━━ Entries shown ━━
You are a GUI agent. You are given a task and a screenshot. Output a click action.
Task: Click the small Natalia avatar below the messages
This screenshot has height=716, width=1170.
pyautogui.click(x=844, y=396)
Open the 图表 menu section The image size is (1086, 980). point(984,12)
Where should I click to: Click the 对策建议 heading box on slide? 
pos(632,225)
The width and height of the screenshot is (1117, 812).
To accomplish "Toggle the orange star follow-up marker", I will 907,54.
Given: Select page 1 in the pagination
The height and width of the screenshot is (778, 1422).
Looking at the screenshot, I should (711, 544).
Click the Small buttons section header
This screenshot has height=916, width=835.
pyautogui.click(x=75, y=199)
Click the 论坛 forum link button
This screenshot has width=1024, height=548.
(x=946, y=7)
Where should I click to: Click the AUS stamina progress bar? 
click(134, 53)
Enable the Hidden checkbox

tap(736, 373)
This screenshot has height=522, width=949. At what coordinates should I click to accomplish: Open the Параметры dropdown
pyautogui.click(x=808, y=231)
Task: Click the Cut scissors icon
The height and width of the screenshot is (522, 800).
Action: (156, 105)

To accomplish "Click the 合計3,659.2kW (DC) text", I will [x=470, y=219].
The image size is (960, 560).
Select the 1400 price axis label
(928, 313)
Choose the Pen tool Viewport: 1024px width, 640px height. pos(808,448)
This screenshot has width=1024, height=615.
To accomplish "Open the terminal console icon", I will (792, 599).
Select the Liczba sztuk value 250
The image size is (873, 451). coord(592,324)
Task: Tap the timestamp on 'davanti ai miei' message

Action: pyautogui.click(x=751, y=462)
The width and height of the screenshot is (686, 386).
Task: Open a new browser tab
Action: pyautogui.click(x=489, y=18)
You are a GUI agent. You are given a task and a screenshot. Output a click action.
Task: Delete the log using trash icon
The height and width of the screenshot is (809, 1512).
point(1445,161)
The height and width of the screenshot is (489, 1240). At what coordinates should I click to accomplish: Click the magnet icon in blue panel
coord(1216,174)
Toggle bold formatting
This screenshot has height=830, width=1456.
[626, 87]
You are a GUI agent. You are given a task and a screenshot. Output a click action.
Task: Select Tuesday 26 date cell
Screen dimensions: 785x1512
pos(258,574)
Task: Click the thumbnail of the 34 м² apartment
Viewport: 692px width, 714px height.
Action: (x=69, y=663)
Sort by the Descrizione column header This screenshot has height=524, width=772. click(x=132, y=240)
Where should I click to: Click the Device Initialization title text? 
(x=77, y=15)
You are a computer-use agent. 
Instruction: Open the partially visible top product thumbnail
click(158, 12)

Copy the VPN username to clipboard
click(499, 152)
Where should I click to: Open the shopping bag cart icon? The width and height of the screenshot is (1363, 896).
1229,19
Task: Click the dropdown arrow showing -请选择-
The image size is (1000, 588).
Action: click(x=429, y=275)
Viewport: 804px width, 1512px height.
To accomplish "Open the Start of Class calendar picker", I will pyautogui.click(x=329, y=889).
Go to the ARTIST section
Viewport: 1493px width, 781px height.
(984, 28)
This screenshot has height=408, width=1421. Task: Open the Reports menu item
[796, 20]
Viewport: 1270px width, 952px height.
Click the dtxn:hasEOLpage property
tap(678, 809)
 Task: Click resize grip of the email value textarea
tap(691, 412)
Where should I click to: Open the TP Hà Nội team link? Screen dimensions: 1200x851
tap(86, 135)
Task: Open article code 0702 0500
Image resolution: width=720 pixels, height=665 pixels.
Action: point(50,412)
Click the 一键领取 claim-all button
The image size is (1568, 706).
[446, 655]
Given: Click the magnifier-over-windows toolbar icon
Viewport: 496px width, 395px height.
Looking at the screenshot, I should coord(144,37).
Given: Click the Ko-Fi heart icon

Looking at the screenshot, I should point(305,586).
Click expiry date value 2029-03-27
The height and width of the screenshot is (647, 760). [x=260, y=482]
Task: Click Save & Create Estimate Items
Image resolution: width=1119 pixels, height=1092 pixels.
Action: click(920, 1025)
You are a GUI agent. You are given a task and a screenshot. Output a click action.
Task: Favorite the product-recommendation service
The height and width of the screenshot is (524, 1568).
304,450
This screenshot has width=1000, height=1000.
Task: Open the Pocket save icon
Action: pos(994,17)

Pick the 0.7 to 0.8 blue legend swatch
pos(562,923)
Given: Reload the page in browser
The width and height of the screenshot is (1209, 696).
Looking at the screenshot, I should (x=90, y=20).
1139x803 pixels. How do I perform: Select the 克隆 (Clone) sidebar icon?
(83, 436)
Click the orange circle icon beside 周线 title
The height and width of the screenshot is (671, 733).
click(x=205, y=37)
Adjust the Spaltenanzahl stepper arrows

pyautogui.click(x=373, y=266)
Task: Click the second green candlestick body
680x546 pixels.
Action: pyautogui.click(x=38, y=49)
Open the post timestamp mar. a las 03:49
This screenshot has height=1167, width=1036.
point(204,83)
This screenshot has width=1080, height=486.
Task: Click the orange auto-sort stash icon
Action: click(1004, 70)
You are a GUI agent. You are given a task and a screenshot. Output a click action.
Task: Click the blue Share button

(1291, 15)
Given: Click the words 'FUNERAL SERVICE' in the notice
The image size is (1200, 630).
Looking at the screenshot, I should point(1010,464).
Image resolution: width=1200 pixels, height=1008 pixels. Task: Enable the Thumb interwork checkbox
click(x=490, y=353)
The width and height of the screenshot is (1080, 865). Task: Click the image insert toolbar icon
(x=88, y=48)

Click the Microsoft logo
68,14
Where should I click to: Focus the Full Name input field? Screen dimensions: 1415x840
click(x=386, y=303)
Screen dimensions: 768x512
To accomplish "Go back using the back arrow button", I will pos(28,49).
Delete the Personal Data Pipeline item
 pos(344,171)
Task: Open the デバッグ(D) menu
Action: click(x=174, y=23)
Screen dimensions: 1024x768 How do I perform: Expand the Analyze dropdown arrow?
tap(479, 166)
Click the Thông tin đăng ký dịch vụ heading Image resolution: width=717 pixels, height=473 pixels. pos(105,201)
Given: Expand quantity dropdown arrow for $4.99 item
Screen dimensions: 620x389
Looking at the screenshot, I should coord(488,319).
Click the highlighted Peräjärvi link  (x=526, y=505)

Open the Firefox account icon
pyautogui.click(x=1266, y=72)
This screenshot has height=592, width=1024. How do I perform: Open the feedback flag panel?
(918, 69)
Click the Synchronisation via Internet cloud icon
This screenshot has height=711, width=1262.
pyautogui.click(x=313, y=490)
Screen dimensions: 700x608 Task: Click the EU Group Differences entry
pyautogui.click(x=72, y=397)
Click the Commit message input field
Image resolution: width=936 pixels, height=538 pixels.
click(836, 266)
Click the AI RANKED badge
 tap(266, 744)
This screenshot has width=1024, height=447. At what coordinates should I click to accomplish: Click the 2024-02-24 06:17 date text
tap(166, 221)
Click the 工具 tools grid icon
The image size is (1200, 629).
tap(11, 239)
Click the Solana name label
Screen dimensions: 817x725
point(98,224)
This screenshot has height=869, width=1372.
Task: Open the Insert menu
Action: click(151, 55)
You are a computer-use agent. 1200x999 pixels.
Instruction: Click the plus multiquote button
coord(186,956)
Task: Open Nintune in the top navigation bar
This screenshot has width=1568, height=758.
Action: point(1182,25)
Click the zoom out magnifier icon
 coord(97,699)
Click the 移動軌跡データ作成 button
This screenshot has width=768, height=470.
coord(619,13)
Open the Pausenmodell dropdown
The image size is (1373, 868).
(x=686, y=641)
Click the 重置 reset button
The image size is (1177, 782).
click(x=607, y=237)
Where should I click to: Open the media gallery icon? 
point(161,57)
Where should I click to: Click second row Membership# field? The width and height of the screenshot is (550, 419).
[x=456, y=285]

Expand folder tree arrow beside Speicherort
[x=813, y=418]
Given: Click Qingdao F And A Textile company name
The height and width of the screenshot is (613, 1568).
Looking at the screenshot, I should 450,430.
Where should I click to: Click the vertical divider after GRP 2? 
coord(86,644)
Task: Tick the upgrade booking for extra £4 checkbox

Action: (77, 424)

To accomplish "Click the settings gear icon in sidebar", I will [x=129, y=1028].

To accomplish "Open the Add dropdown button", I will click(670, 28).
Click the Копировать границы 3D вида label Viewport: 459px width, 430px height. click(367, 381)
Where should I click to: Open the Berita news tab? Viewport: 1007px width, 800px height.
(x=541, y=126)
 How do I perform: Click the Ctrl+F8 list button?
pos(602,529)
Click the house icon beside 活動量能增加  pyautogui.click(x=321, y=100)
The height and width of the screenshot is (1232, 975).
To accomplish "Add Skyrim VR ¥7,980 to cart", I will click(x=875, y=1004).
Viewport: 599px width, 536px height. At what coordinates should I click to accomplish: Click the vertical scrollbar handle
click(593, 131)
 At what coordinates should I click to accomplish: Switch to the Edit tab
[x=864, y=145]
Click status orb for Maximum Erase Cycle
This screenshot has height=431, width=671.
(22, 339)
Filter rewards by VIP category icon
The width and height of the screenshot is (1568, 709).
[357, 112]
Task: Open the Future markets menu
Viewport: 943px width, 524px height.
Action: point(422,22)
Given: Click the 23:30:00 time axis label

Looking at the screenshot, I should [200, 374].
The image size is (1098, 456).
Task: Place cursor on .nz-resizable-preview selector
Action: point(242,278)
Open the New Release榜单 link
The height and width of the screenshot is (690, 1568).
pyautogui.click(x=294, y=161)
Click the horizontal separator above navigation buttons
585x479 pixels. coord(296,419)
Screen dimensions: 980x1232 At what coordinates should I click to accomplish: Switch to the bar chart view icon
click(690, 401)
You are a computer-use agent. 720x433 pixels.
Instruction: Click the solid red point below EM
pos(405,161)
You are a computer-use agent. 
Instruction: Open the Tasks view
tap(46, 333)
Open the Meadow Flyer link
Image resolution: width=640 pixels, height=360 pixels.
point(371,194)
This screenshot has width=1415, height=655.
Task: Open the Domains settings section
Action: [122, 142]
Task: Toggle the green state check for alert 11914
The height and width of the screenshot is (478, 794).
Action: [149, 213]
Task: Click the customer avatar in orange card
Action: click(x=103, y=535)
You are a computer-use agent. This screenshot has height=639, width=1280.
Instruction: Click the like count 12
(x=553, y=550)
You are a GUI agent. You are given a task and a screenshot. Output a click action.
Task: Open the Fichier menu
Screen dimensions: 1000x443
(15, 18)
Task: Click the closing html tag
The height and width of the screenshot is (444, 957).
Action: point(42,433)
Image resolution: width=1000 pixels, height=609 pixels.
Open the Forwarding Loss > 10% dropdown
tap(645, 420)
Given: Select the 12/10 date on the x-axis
━━━
* Instructions for the task *
Copy out only the lines above from the one with "Given: Click the Ko-Fi heart icon" to the one with "Given: Click the words", inclusive, exactly as they stand.

* Task response *
Given: Click the Ko-Fi heart icon

Looking at the screenshot, I should point(305,586).
Click expiry date value 2029-03-27
The height and width of the screenshot is (647, 760). [x=260, y=482]
Task: Click Save & Create Estimate Items
Image resolution: width=1119 pixels, height=1092 pixels.
Action: click(920, 1025)
You are a GUI agent. You are given a task and a screenshot. Output a click action.
Task: Favorite the product-recommendation service
The height and width of the screenshot is (524, 1568).
304,450
This screenshot has width=1000, height=1000.
Task: Open the Pocket save icon
Action: pos(994,17)

Pick the 0.7 to 0.8 blue legend swatch
pos(562,923)
Given: Reload the page in browser
The width and height of the screenshot is (1209, 696).
Looking at the screenshot, I should (x=90, y=20).
1139x803 pixels. How do I perform: Select the 克隆 (Clone) sidebar icon?
(83, 436)
Click the orange circle icon beside 周线 title
The height and width of the screenshot is (671, 733).
click(x=205, y=37)
Adjust the Spaltenanzahl stepper arrows

pyautogui.click(x=373, y=266)
Task: Click the second green candlestick body
680x546 pixels.
Action: pyautogui.click(x=38, y=49)
Open the post timestamp mar. a las 03:49
This screenshot has height=1167, width=1036.
point(204,83)
This screenshot has width=1080, height=486.
Task: Click the orange auto-sort stash icon
Action: click(1004, 70)
You are a GUI agent. You are given a task and a screenshot. Output a click action.
Task: Click the blue Share button

(1291, 15)
Given: Click the words 'FUNERAL SERVICE' in the notice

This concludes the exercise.